**Task details:** Return, exactly as written, the line containing "Instruction: Open Civici" and every line after it to the end of the records below, with no pictures.

**Provided records:**
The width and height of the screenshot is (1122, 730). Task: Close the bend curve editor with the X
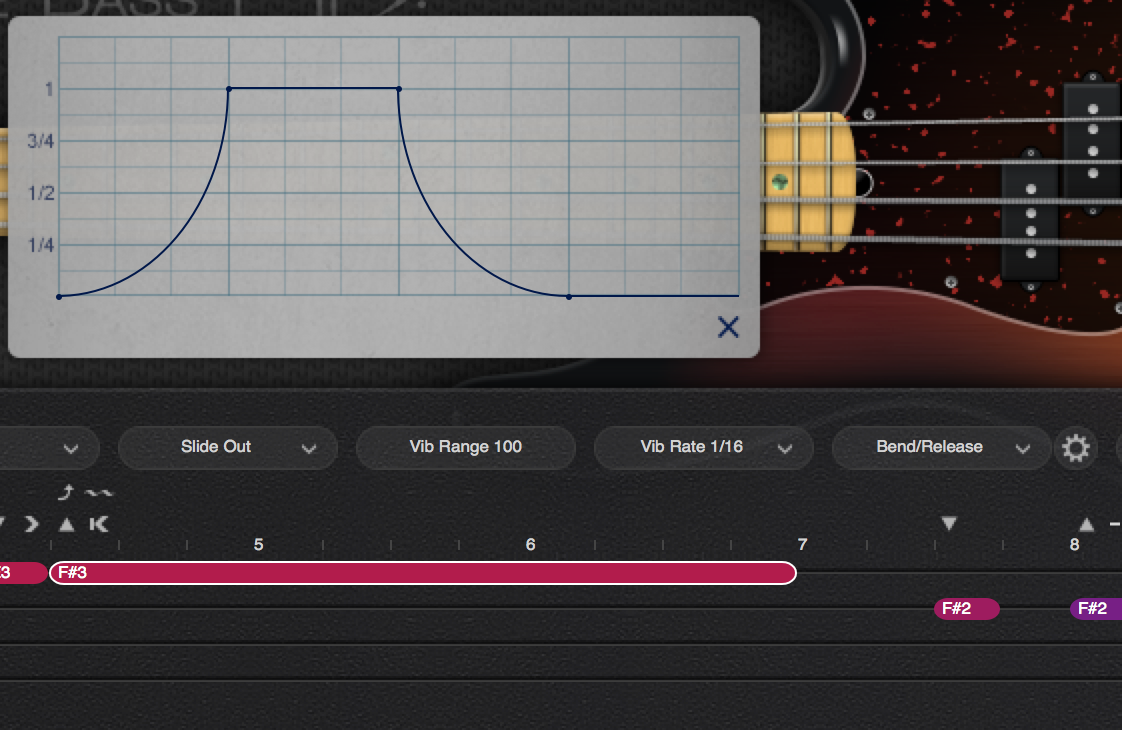coord(727,328)
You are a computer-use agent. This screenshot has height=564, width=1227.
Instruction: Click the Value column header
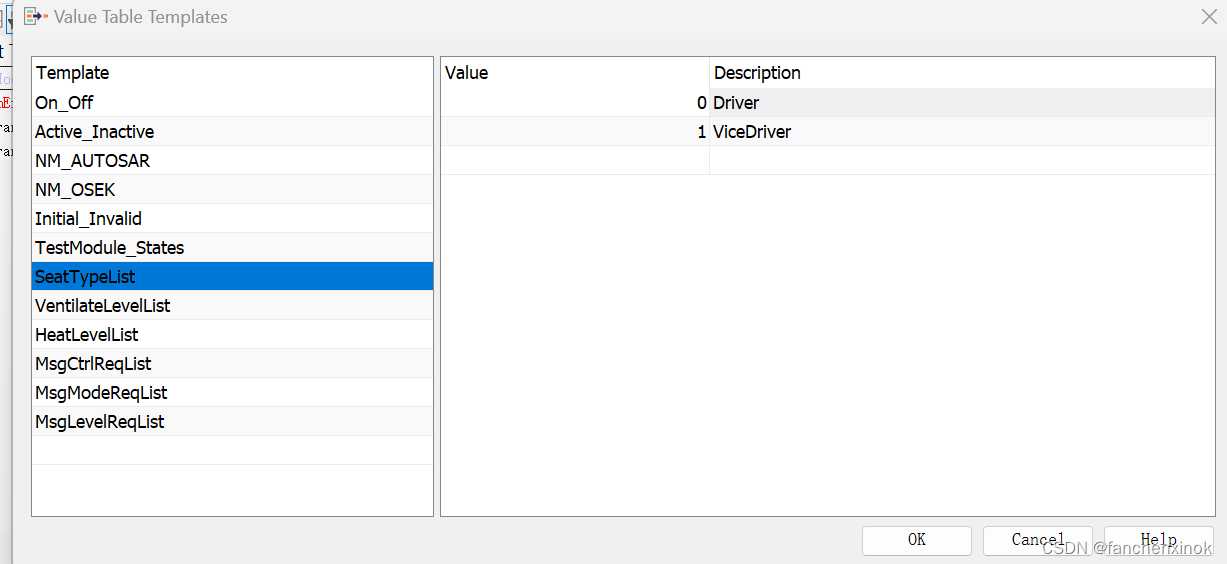tap(575, 73)
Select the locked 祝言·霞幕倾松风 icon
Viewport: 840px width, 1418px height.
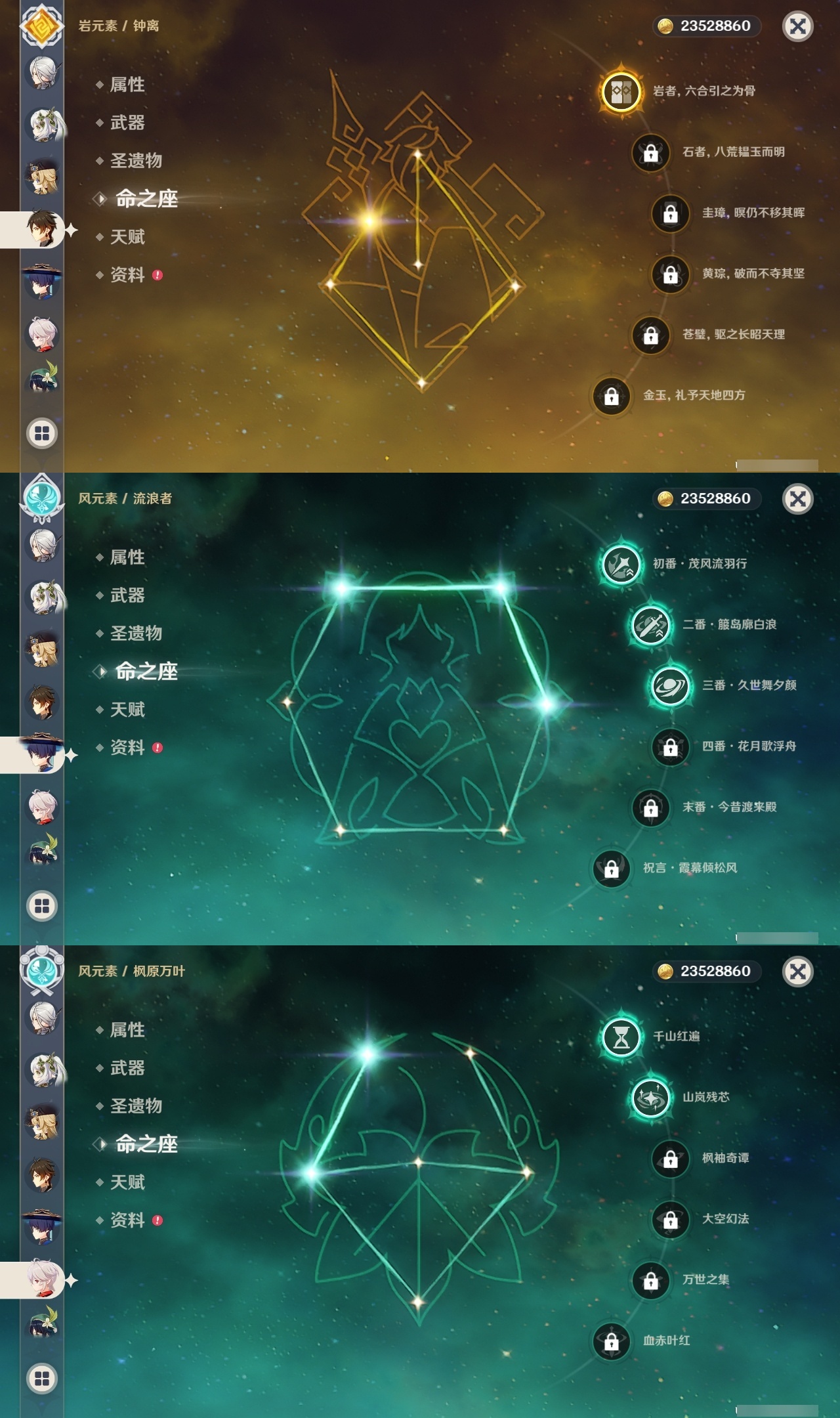coord(611,869)
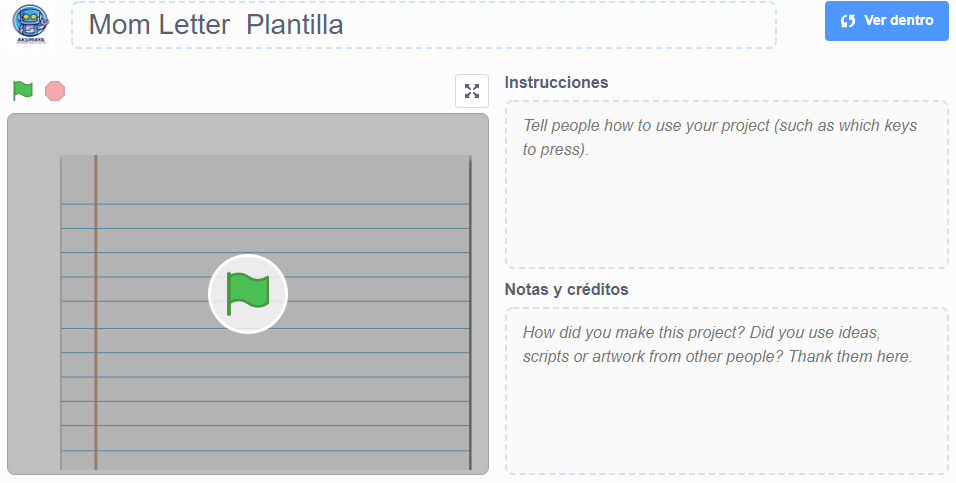
Task: Open the Akumaya robot avatar profile
Action: [31, 25]
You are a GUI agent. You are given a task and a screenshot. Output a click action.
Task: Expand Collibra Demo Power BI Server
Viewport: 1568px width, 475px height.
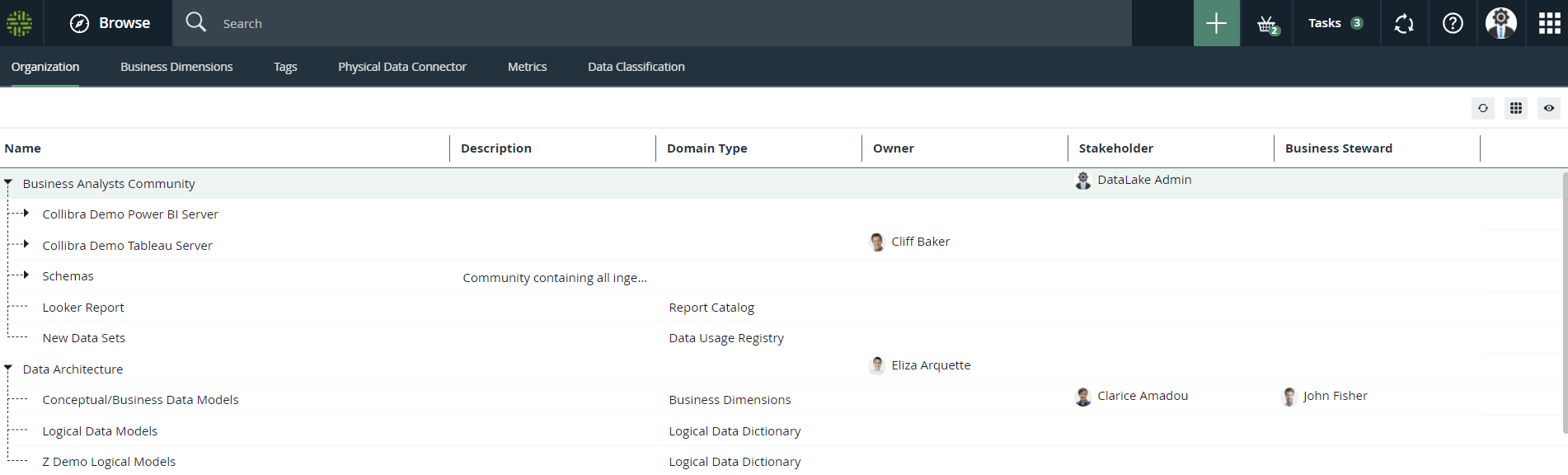click(26, 214)
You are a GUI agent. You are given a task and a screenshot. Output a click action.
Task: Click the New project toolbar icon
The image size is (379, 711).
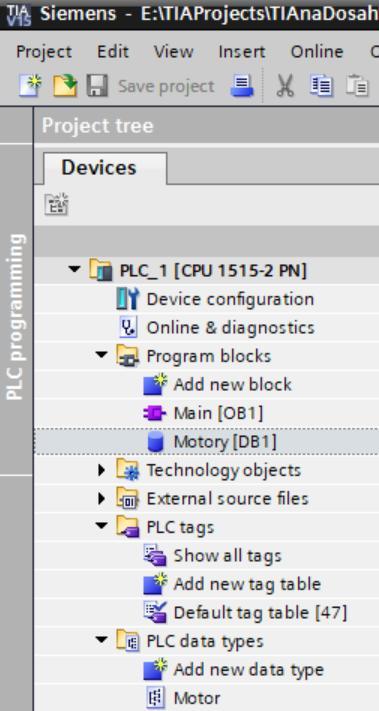[x=30, y=85]
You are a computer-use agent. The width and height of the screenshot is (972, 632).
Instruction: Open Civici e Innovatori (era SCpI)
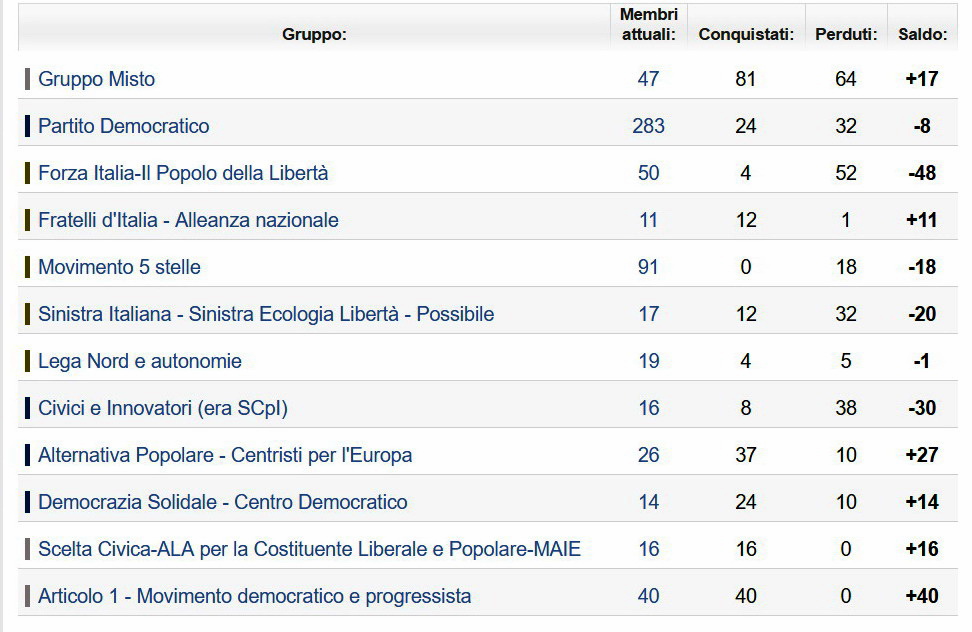point(163,408)
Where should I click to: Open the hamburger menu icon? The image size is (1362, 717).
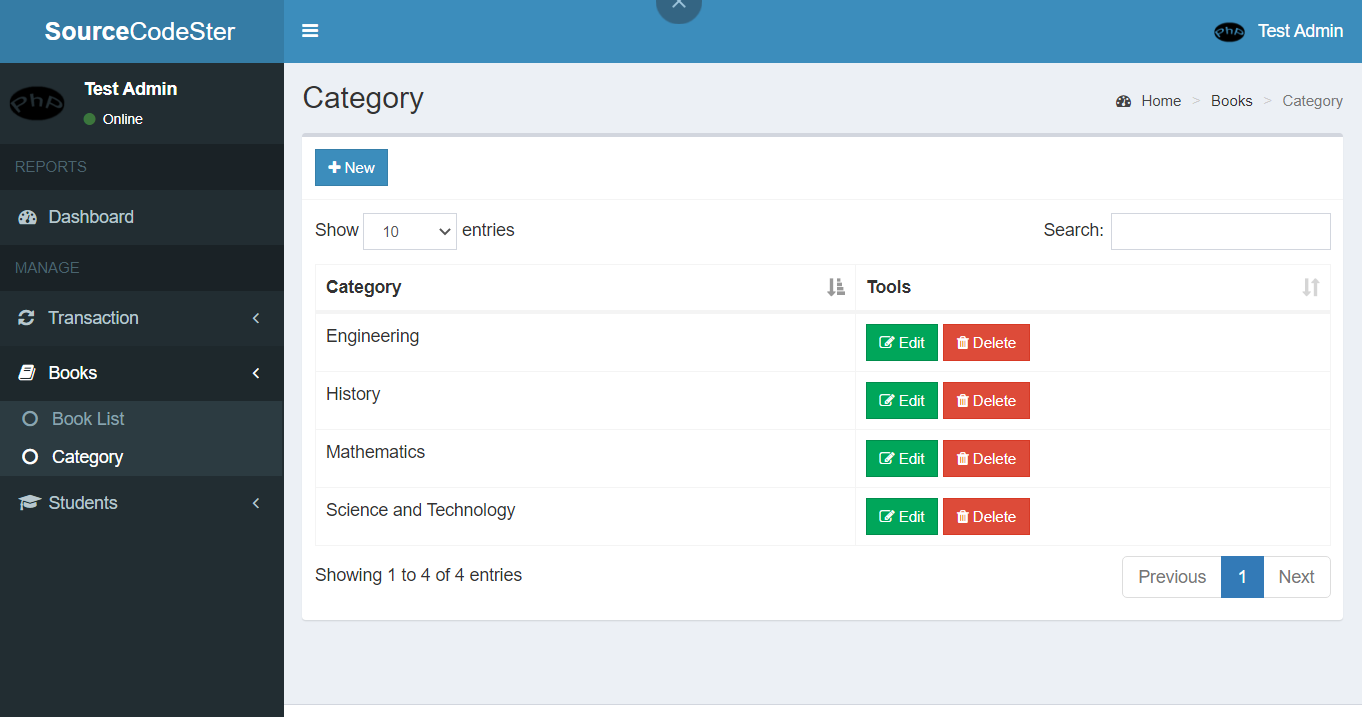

**Solution:**
Instruction: Open Civici e Innovatori (era SCpI)
point(163,408)
Where should I click to: Open the hamburger menu icon? The image size is (1362, 717).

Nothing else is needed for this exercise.